Kaikoura: Part 1 - ‘Ki Uta Ki Tai'


Public Fence Protest - Kaikoura
(Title translation: ‘The Conservation and Protection of the Mountains to the Sea’)


Finally, the big stuff. Well, not really. At least it’s consistent! Which is a good thing, seeing as I probably wouldn’t even bother paddling out if the swells were over 2m. By big stuff, I guess I really mean the first absolute challenge we’ve met on this Summer Tour .


The Southern Summer Tour Team rolled into Kaikoura this past Saturday (16 Nov) and didn’t even make the town before suiting up and paddling out at the Maungamanu point break. The waves, probably 1.5m on average at the time, were just so sweet and inviting, and the rocky ‘beach’ so crowded, that we had to pull off the highway. When (unfairly) compared to the West Coast, the breaks around Kaikoura are way more consistent, and (because of the weather we walked into) predictable, offering some of the best surfing I have ever experienced, and definitely the best stuff we’ve encountered on the South Island. Kaikoura is, truly, the southern surf mecca of Aotearoa.


Maungamanu point break - Surfing with Seals and Oil?
It also faces a growing crisis in the form of a planned Deep Sea Oil drilling site off it’s coast. This is a massive problem, and one the entire community is against, surfers and non-surfers alike. Kaikoura (the name means ‘Meal of Crayfish’ in Māori), is a bastion of maritime wildlife; just drive from Blenheim to Kaikoura and you’ll not only stop to see 2 Seal colonies, but also a waterfall where young seal pups hang out and learn how to socialize while their folks are off fishing. And that’s just what you can see from the highway.

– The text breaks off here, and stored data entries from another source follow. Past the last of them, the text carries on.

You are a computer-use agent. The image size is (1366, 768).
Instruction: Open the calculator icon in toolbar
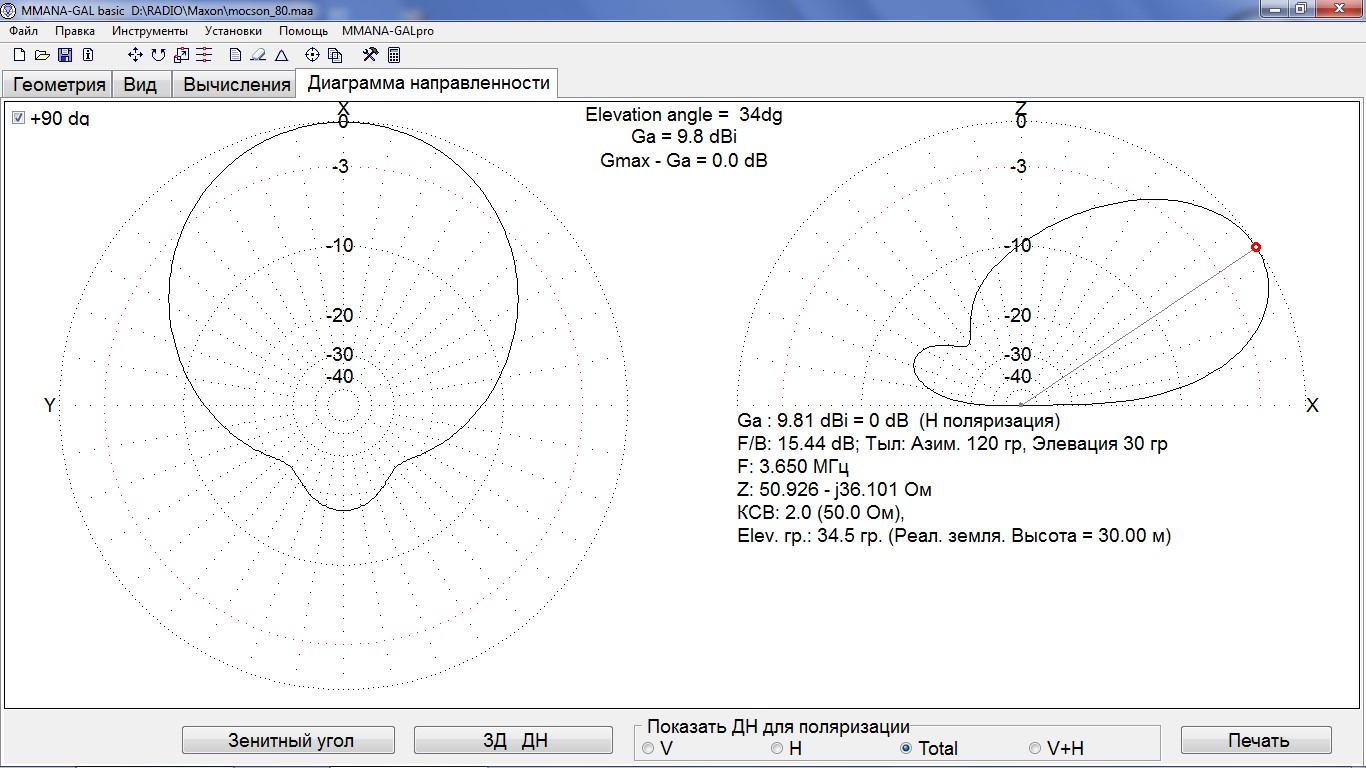click(x=394, y=55)
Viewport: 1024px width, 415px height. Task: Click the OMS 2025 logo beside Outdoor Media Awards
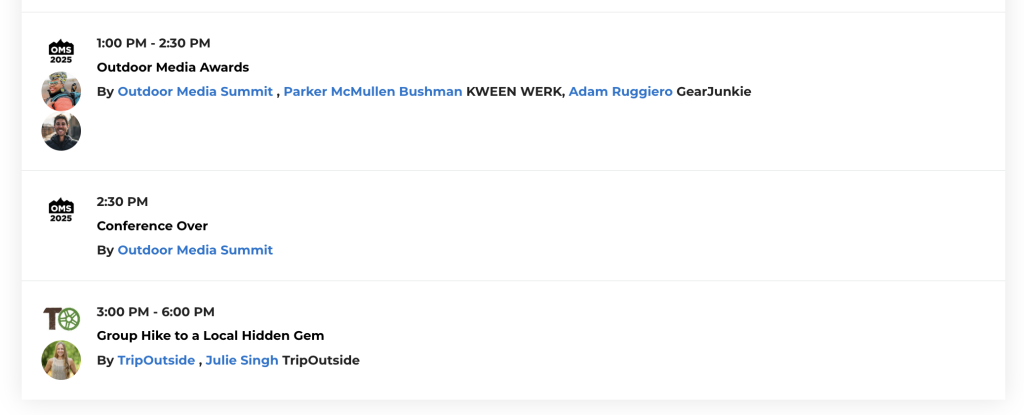[61, 50]
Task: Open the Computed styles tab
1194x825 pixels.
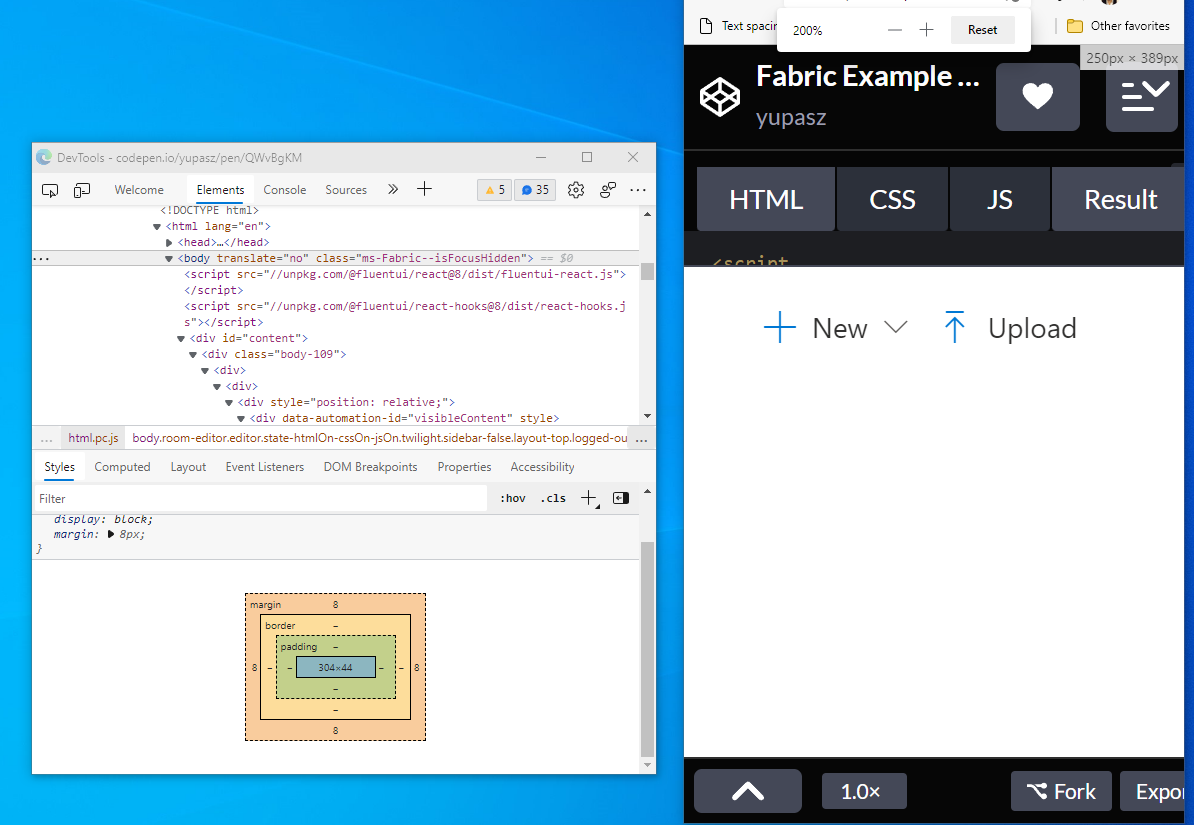Action: (122, 466)
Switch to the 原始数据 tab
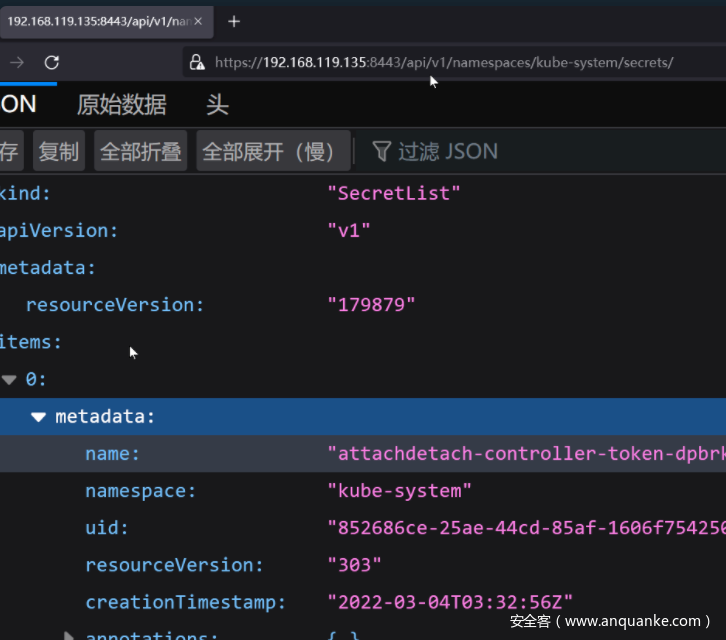Image resolution: width=726 pixels, height=640 pixels. click(121, 105)
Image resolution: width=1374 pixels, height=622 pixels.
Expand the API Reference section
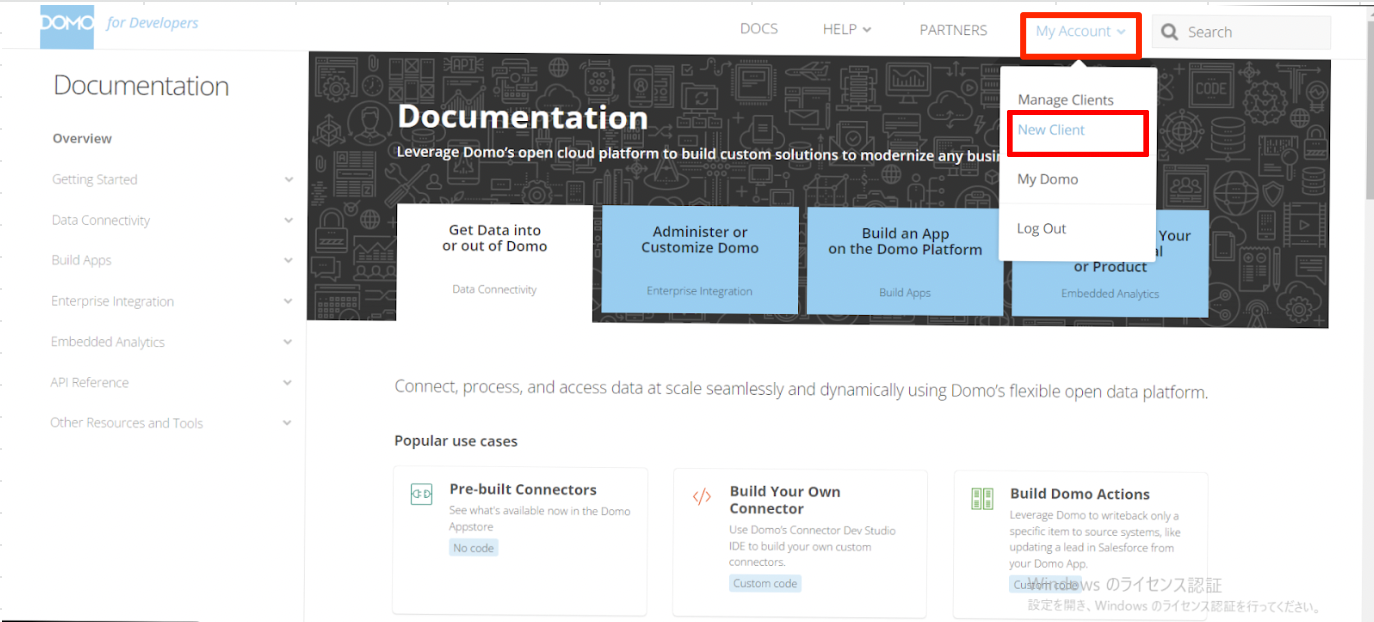288,383
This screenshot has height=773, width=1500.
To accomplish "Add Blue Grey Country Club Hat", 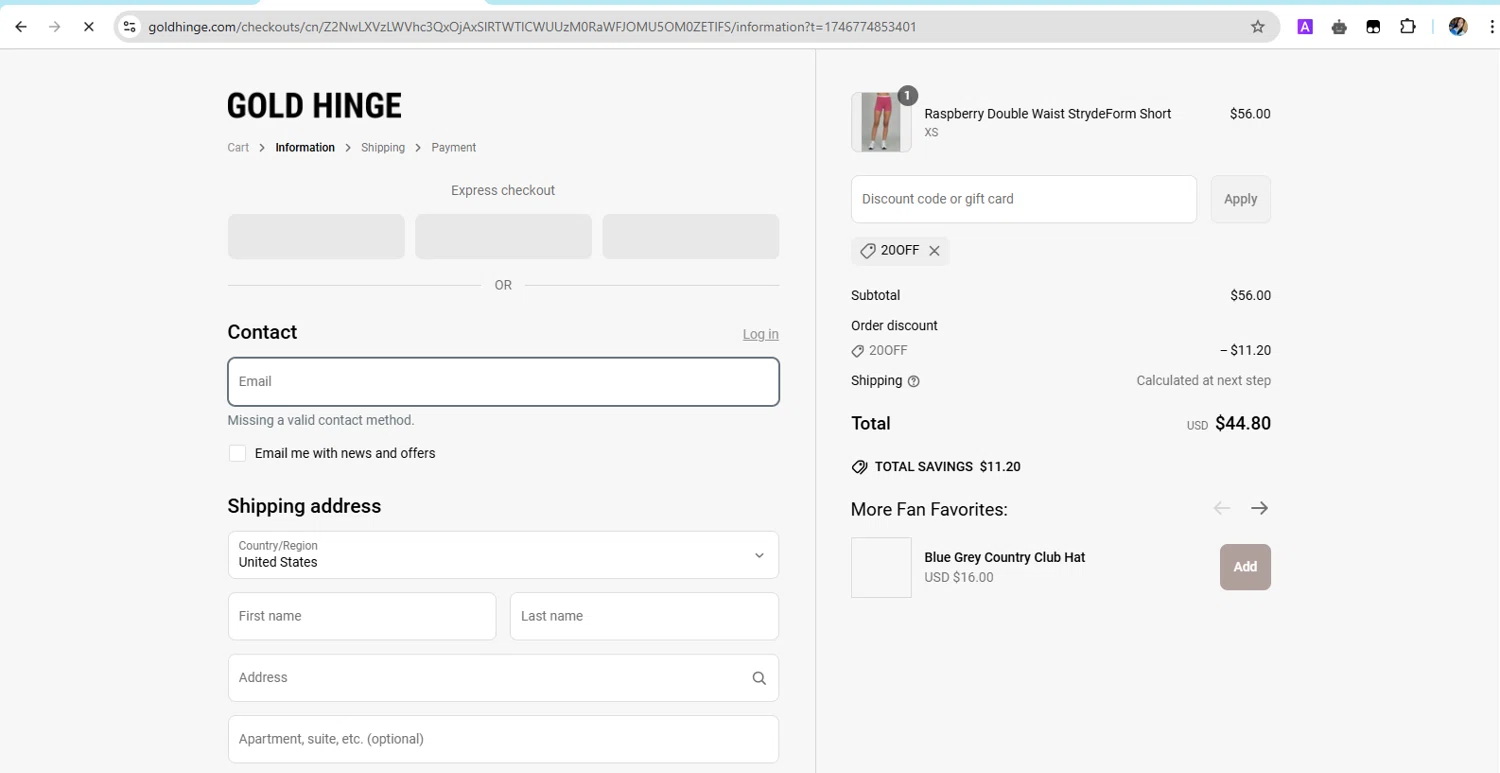I will 1245,567.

Because of its geological composition (and, I guess, geography), Kaikoura has a deep sea trench right at its doorstep. Of course, because of the swells coming in from south, and the way the winds work, this makes it a surfing paradise. It also makes it something of a paradise for whales, many pods of which live almost immediately off the coast in the deeper water (one of Kaikoura’s big tourist draws is the whale watching).


Sadly, it’s in these waters where oil companies (mostly American, though they have full compliance and permission from the NZ government) plan on deep sea drilling. The drilling, in these waters, will not only disrupt the lives of all of our ocean friends who inhabit the region, the potential – given the recent track records of big oil – for a spill is too high for this to be a good idea.


Since the idea’s inception it has met with a very powerful corporate (Greenpeace) and grassroots (locals and tourists alike) resistance, and protest against the proposal (which is now taking shape, with rigs appearing off the coast) has only been on the rise.


It is in this type of environment where you can feel exactly how fragile the world, and her oceans, are, and it is also a place where someone like myself feels exceedingly welcome (I’ll try and include more on the actual surfing community, and a little about the breaks, in my next post). It’s also the type of place a Soul Surfer Ambassador wishes they could spend the entire summer, surfing and working towards social and environmental justice. Unfortunately, that’s not in the cards.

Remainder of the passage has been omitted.